6. With Age Come Awesome~ I am 37 years old. I have carried two children, had two emergency c-sections, and have the scars to prove it, along with hysterectomy scars. I have a filling in one tooth where I had a cavity once when I was a little kid. I have some crow's feet, major lines in my forehead (I tend to scrunch it a lot when I'm thinking), and my wrists won't bend completely flat because they never healed properly from being broken. I swear A LOT, even in front of my kids (who have been trained that they are not allowed to talk that way), and I drink wine every day.
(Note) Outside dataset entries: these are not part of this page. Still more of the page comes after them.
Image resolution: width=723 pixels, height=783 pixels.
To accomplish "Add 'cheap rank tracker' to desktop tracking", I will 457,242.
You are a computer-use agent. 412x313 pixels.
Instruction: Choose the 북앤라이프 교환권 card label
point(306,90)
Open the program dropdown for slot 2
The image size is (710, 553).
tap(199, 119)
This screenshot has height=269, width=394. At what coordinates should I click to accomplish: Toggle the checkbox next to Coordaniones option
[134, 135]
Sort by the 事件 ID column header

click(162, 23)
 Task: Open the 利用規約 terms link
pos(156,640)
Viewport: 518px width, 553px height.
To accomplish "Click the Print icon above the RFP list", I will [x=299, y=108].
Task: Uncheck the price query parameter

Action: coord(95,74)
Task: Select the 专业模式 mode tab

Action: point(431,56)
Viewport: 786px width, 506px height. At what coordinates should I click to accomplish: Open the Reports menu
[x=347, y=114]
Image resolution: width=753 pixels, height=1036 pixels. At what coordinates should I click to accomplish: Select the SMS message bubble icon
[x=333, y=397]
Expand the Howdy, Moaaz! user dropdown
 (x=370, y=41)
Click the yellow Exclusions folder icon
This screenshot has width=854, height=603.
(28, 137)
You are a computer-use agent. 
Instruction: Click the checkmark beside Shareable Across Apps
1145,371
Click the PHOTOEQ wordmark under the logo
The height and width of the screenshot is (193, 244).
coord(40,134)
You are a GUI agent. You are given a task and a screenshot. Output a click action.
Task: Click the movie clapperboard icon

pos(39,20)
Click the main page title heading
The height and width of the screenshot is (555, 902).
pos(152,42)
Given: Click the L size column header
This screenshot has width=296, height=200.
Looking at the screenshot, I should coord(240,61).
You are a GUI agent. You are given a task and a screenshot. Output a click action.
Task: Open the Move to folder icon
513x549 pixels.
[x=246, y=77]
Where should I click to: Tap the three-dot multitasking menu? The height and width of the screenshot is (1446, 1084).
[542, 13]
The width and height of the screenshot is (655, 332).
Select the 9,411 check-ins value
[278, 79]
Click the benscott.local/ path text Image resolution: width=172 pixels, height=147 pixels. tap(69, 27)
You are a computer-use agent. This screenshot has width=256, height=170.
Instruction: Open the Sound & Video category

I still cry all the time when I think of my Dad. I love doing intense workouts, but it's because I love feeling like a badass, not because I'm trying to lose weight. I hate popcorn and chocolate ice cream. I regularly shower three times a day. AND I GIVE ZERO FUCKS WHAT YOU THINK ABOUT ME. There is a lot of shit I don't care for about myself. There is a lot of shit I probably need to change. But I love the feeling of freedom that comes from not caring what anybody else thinks of me (except B-- I will admit that he is the exception to that, although luckily he is very non-judgmental of me and everyone else). It's fun. It's cathartic. It's like flying. GO OUT IN THE WORLD AND BE YOUR RIDICULOUS SELF. GIVE ZERO FUCKS. I GOT YOUR BACK. (Unless I don't like you, then I will tell you I don't like you because I don't care if you know.) That's why I am not afraid to show you these photos, taken two days apart. Me, pre and post- yoga, feeling all awesome, and then me on a day I had been crying and stressing all day, and took solace in trying on hats in Burlington Coat Factory to cheer myself up, and then, realizing how fabulous I looked, had to take a selfie to send to B in South Carolina to cheer HIM up because THAT'S HOW FUCKING AWESOME OF A WIFE I AM. I TAKE SELFIES IN BURLINGTON COAT FACTORY WITH HATS AND NO MAKEUP EXCEPT SOME LEFTOVER EYELINER FROM THE DAY BEFORE THAT HADN'T COME OFF IN ONE OF THE SIX PREVIOUS SHOWERS I HAD TAKEN.
I'm pretty fucking fabulous in all three.